● Given information
>> BEGIN
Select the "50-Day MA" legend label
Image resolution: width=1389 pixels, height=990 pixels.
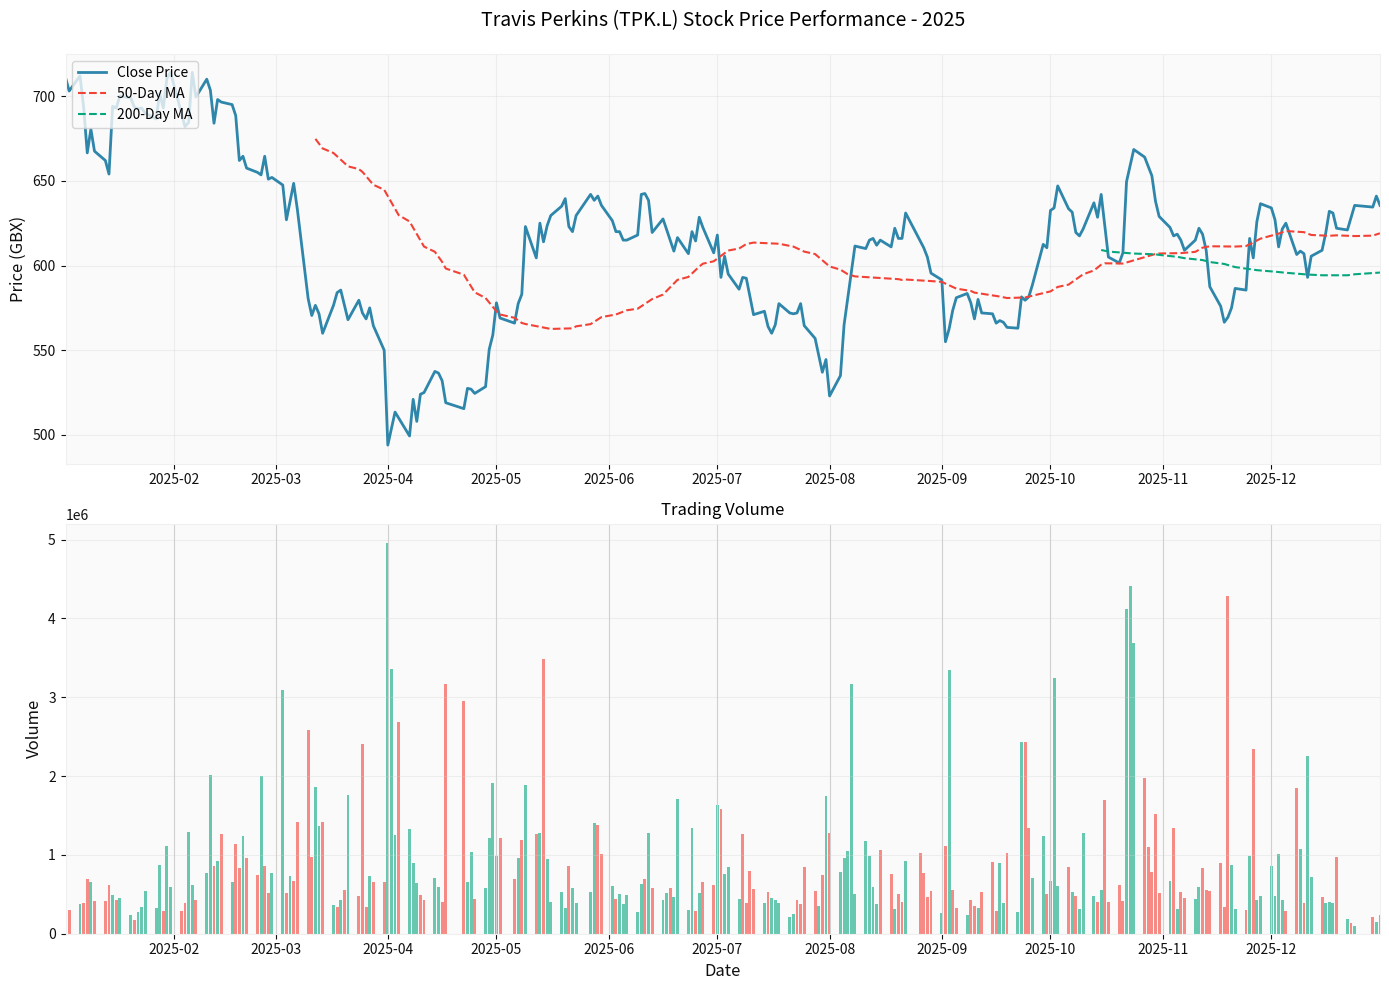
>> END
>> BEGIN
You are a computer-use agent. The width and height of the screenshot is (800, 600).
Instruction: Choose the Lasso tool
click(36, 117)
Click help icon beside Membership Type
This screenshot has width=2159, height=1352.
>> END
>> BEGIN
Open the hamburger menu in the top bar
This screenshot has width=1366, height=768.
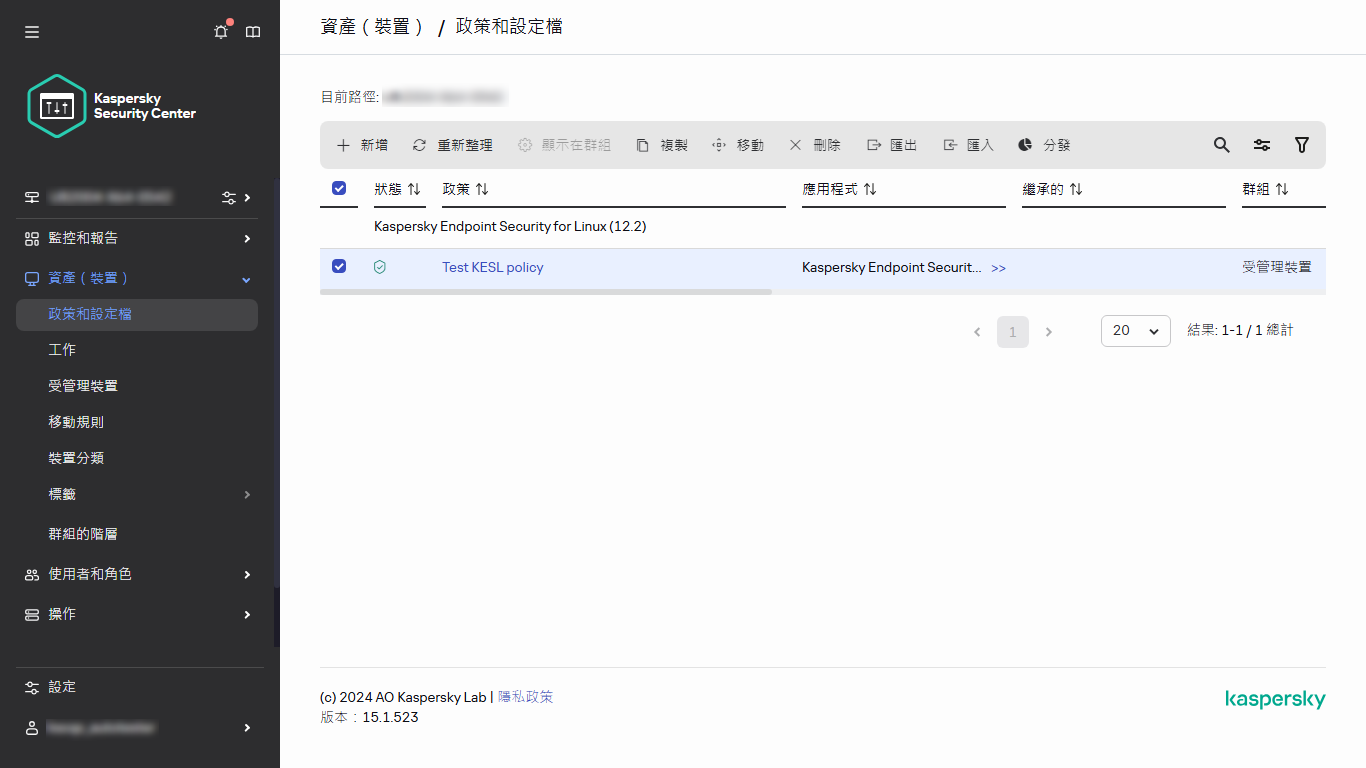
>> END
● Short problem
Update the lines that open with the one containing "Click help icon beside Membership Type" and close with the one containing "This screenshot has width=2159, height=1352." by changing "Membership Type" to "Billing Cycle", with everything else left as is. Return only those lines.

● The reply
Click help icon beside Billing Cycle
This screenshot has width=2159, height=1352.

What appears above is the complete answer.